Data listing:

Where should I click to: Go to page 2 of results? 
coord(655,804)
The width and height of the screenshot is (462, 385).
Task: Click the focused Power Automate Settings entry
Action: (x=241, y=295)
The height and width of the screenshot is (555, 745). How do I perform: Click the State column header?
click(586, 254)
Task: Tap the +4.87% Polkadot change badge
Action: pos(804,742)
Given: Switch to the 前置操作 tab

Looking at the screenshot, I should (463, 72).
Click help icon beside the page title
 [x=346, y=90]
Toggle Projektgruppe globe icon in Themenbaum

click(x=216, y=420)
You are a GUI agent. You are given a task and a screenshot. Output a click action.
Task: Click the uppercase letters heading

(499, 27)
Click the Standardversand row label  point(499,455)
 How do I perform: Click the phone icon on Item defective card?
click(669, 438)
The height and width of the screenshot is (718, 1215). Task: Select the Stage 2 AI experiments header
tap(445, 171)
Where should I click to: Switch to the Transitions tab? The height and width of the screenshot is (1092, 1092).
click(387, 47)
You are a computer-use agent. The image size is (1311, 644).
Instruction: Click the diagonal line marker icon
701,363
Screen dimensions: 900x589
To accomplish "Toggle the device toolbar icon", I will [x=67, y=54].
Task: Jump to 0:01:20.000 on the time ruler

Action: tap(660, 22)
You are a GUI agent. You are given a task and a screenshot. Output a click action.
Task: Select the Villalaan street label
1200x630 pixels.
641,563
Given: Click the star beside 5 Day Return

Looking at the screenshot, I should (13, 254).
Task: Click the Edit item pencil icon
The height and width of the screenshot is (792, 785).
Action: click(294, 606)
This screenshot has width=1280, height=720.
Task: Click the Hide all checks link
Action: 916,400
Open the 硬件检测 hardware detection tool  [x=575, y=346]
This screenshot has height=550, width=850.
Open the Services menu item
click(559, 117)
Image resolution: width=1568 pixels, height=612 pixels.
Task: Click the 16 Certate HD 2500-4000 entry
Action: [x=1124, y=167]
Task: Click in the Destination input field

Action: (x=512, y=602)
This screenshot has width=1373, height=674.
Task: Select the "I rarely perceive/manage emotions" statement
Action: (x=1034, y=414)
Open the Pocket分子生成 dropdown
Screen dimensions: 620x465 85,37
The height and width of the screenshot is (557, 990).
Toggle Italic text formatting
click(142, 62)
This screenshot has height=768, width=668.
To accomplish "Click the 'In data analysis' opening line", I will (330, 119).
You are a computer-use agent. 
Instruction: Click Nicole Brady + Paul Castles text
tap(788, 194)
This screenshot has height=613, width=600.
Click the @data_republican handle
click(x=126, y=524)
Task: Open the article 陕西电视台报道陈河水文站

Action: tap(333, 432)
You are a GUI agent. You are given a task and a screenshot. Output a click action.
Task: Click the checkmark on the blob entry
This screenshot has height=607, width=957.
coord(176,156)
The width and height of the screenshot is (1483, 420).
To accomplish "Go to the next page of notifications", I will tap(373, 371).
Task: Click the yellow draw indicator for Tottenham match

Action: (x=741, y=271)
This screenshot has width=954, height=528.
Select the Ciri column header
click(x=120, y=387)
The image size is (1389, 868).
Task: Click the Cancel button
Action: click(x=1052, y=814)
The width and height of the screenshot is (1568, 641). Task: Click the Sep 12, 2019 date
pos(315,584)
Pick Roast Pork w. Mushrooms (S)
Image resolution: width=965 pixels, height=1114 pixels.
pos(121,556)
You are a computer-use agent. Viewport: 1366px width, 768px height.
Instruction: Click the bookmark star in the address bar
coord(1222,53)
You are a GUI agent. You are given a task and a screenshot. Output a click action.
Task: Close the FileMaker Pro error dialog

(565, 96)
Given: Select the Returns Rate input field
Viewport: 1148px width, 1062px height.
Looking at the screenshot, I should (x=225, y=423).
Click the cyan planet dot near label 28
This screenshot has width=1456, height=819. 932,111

Objective
Please lay out the data above as a JSON list of strings, one string per line and blank lines left out, covering only the stretch from the start of the data through the line containing "Looking at the screenshot, I should (13, 254).", with both ends included.

Task response
[
  "Where should I click to: Go to page 2 of results? ",
  "coord(655,804)",
  "The width and height of the screenshot is (462, 385).",
  "Task: Click the focused Power Automate Settings entry",
  "Action: (x=241, y=295)",
  "The height and width of the screenshot is (555, 745). How do I perform: Click the State column header?",
  "click(586, 254)",
  "Task: Tap the +4.87% Polkadot change badge",
  "Action: pos(804,742)",
  "Given: Switch to the 前置操作 tab",
  "Looking at the screenshot, I should (463, 72).",
  "Click help icon beside the page title",
  " [x=346, y=90]",
  "Toggle Projektgruppe globe icon in Themenbaum",
  "click(x=216, y=420)",
  "You are a GUI agent. You are given a task and a screenshot. Output a click action.",
  "Task: Click the uppercase letters heading",
  "(499, 27)",
  "Click the Standardversand row label  point(499,455)",
  " How do I perform: Click the phone icon on Item defective card?",
  "click(669, 438)",
  "The height and width of the screenshot is (718, 1215). Task: Select the Stage 2 AI experiments header",
  "tap(445, 171)",
  "Where should I click to: Switch to the Transitions tab? The height and width of the screenshot is (1092, 1092).",
  "click(387, 47)",
  "You are a computer-use agent. The image size is (1311, 644).",
  "Instruction: Click the diagonal line marker icon",
  "701,363",
  "Screen dimensions: 900x589",
  "To accomplish \"Toggle the device toolbar icon\", I will [x=67, y=54].",
  "Task: Jump to 0:01:20.000 on the time ruler",
  "Action: tap(660, 22)",
  "You are a GUI agent. You are given a task and a screenshot. Output a click action.",
  "Task: Select the Villalaan street label",
  "1200x630 pixels.",
  "641,563",
  "Given: Click the star beside 5 Day Return",
  "Looking at the screenshot, I should (13, 254)."
]